今年は弱点だった打撃面で成長が見えました。と言っても、チーム得点とチーム打率はリーグ最下位ですから結果だけ見ればダメだったのですが、1番岡林、2番田中、3番上林、4番細川、5番ボスラーという上位打線は他チームと比べてもそれほど見劣りはしません。「軸」ができてきたのは明るい兆しです。むしろチーム失点とチーム防御率がともにリーグ4位と低迷していることの方が問題です。エースと期待された高橋宏がシーズンを通して調子が上がらず、前半に活躍した松葉は後半に疲れからかガタガタと成績を落しました。ルーキーの金丸は好投するも報われないという巡り合わせの悪さもありましたが、相手に先に点を取られてしまうというのはやはりいただけません。救いは大野の復活と松山の活躍で、マルティネスが抜けた大きな穴を松山は見事に埋めてくれました。

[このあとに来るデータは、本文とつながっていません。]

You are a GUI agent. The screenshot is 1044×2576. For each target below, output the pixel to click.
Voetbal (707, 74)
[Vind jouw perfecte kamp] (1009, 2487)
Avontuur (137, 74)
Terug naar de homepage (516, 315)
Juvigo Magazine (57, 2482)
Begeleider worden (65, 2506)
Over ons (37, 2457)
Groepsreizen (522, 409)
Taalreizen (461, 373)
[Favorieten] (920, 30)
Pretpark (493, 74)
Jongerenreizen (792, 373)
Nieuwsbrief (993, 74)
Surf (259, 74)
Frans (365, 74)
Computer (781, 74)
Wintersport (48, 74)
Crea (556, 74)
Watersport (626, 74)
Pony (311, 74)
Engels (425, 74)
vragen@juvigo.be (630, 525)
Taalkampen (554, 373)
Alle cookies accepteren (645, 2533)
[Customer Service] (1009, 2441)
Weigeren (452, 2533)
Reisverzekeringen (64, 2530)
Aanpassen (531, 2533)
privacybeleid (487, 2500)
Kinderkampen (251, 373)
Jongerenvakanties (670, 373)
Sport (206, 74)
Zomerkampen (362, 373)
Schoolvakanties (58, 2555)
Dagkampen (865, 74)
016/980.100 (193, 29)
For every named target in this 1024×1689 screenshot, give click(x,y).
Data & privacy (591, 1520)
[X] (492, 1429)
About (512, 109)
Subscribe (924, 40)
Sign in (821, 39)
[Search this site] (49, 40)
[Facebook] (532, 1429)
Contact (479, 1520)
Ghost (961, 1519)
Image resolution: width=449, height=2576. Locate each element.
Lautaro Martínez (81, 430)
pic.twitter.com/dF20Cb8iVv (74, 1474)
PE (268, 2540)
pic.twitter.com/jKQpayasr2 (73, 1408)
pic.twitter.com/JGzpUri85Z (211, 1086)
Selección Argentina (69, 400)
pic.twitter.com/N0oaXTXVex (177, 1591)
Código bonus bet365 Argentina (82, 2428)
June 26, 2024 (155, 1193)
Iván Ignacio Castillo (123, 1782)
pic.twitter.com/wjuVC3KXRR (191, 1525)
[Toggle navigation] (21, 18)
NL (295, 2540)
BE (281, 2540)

数字はともかく、選手の底上げはできてきているという印象です。来季はもっと選手個々の成長は期待できそうだと思います。問題は監督の采配でした。立浪と違って井上は選手をチアアップさせることには長けていたようです。ただ勝負師としての厳しさが足りないのではないかと感じます。星野と落合は監督としての手法が全然違っていましたが、勝負に徹する厳しさだけは共通していました。井上は選手の兄貴分のように振舞っているのは現代的で良いと思いますが、選手に対して甘いというか、寛大過ぎる気がします。温情采配は勝負に弱いです。
何よりチームが下降線を辿ったきっかけとなった「藤浪対策」のオーダーを二度やって二度失敗したのが決定的でした。上位争いをしているライバル相手にベストオーダーを組まないで臨むなんて信じられません。あの時も疑問を呈しましたが、結果として昨年までと大差ない成績に落ち着こうとしているのは、戦う姿勢を見せられなかったあの采配のせいだと思っています。結局、今年も中日の最大の弱点は監督でした、というオチになりそうな残り10試合です。